=== PROVIDED ENTRIES ===
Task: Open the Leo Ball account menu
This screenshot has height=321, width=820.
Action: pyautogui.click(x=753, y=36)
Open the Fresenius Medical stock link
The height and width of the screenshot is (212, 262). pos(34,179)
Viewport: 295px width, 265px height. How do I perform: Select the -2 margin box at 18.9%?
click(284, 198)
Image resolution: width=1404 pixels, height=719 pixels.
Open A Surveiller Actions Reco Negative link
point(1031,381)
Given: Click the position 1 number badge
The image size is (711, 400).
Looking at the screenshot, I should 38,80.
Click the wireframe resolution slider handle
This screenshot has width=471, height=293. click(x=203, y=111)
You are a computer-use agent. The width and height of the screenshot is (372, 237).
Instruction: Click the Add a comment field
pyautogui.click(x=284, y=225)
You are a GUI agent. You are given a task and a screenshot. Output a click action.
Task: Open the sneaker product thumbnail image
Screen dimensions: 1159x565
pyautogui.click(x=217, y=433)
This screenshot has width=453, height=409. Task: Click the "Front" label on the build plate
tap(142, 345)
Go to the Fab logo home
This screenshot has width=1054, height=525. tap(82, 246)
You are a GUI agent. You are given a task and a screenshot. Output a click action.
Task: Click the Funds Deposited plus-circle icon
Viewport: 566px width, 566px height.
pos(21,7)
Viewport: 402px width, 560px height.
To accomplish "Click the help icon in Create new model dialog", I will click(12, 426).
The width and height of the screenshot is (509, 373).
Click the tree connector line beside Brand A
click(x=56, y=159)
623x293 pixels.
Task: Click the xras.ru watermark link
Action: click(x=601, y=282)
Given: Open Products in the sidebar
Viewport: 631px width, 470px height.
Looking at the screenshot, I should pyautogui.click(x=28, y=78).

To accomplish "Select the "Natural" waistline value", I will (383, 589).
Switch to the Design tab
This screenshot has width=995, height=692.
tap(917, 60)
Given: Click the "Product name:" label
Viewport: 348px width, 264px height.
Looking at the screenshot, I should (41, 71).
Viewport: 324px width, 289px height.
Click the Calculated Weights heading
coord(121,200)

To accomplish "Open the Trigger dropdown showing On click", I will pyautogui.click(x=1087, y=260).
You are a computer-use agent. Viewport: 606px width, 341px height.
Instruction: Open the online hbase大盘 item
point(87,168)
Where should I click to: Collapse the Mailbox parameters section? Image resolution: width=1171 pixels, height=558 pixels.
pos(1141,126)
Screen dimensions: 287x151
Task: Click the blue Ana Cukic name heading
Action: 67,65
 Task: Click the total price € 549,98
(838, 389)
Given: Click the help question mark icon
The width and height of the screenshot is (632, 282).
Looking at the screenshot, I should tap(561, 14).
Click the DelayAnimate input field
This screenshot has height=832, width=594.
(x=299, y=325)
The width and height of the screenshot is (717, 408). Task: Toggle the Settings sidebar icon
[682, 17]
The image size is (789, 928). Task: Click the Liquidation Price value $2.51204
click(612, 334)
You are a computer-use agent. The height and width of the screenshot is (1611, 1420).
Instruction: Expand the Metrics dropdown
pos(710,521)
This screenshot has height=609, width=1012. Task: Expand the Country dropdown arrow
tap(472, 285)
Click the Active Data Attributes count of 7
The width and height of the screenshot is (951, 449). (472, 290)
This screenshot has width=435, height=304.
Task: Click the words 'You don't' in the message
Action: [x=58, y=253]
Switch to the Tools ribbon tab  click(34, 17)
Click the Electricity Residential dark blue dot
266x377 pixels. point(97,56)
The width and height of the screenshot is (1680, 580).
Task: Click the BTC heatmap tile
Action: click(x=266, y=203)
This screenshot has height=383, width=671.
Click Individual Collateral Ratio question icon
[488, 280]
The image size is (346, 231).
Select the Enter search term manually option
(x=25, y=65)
===
WHAT THE EXERCISE ASKS: The data above should be reproduced in full, word for word.

SOLUTION FOR THIS PROBLEM:
Task: Open the Leo Ball account menu
This screenshot has height=321, width=820.
Action: pyautogui.click(x=753, y=36)
Open the Fresenius Medical stock link
The height and width of the screenshot is (212, 262). pos(34,179)
Viewport: 295px width, 265px height. How do I perform: Select the -2 margin box at 18.9%?
click(284, 198)
Image resolution: width=1404 pixels, height=719 pixels.
Open A Surveiller Actions Reco Negative link
point(1031,381)
Given: Click the position 1 number badge
The image size is (711, 400).
Looking at the screenshot, I should 38,80.
Click the wireframe resolution slider handle
This screenshot has width=471, height=293. click(x=203, y=111)
You are a computer-use agent. The width and height of the screenshot is (372, 237).
Instruction: Click the Add a comment field
pyautogui.click(x=284, y=225)
You are a GUI agent. You are given a task and a screenshot. Output a click action.
Task: Open the sneaker product thumbnail image
Screen dimensions: 1159x565
pyautogui.click(x=217, y=433)
This screenshot has width=453, height=409. Task: Click the "Front" label on the build plate
tap(142, 345)
Go to the Fab logo home
This screenshot has width=1054, height=525. tap(82, 246)
You are a GUI agent. You are given a task and a screenshot. Output a click action.
Task: Click the Funds Deposited plus-circle icon
Viewport: 566px width, 566px height.
pos(21,7)
Viewport: 402px width, 560px height.
To accomplish "Click the help icon in Create new model dialog", I will click(12, 426).
The width and height of the screenshot is (509, 373).
Click the tree connector line beside Brand A
click(x=56, y=159)
623x293 pixels.
Task: Click the xras.ru watermark link
Action: click(x=601, y=282)
Given: Open Products in the sidebar
Viewport: 631px width, 470px height.
Looking at the screenshot, I should pyautogui.click(x=28, y=78).

To accomplish "Select the "Natural" waistline value", I will (383, 589).
Switch to the Design tab
This screenshot has width=995, height=692.
tap(917, 60)
Given: Click the "Product name:" label
Viewport: 348px width, 264px height.
Looking at the screenshot, I should (41, 71).
Viewport: 324px width, 289px height.
Click the Calculated Weights heading
coord(121,200)

To accomplish "Open the Trigger dropdown showing On click", I will pyautogui.click(x=1087, y=260).
You are a computer-use agent. Viewport: 606px width, 341px height.
Instruction: Open the online hbase大盘 item
point(87,168)
Where should I click to: Collapse the Mailbox parameters section? Image resolution: width=1171 pixels, height=558 pixels.
pos(1141,126)
Screen dimensions: 287x151
Task: Click the blue Ana Cukic name heading
Action: 67,65
 Task: Click the total price € 549,98
(838, 389)
Given: Click the help question mark icon
The width and height of the screenshot is (632, 282).
Looking at the screenshot, I should tap(561, 14).
Click the DelayAnimate input field
This screenshot has height=832, width=594.
(x=299, y=325)
The width and height of the screenshot is (717, 408). Task: Toggle the Settings sidebar icon
[682, 17]
The image size is (789, 928). Task: Click the Liquidation Price value $2.51204
click(612, 334)
You are a computer-use agent. The height and width of the screenshot is (1611, 1420).
Instruction: Expand the Metrics dropdown
pos(710,521)
This screenshot has height=609, width=1012. Task: Expand the Country dropdown arrow
tap(472, 285)
Click the Active Data Attributes count of 7
The width and height of the screenshot is (951, 449). (472, 290)
This screenshot has width=435, height=304.
Task: Click the words 'You don't' in the message
Action: [x=58, y=253]
Switch to the Tools ribbon tab  click(34, 17)
Click the Electricity Residential dark blue dot
266x377 pixels. point(97,56)
The width and height of the screenshot is (1680, 580).
Task: Click the BTC heatmap tile
Action: click(x=266, y=203)
This screenshot has height=383, width=671.
Click Individual Collateral Ratio question icon
[488, 280]
The image size is (346, 231).
Select the Enter search term manually option
(x=25, y=65)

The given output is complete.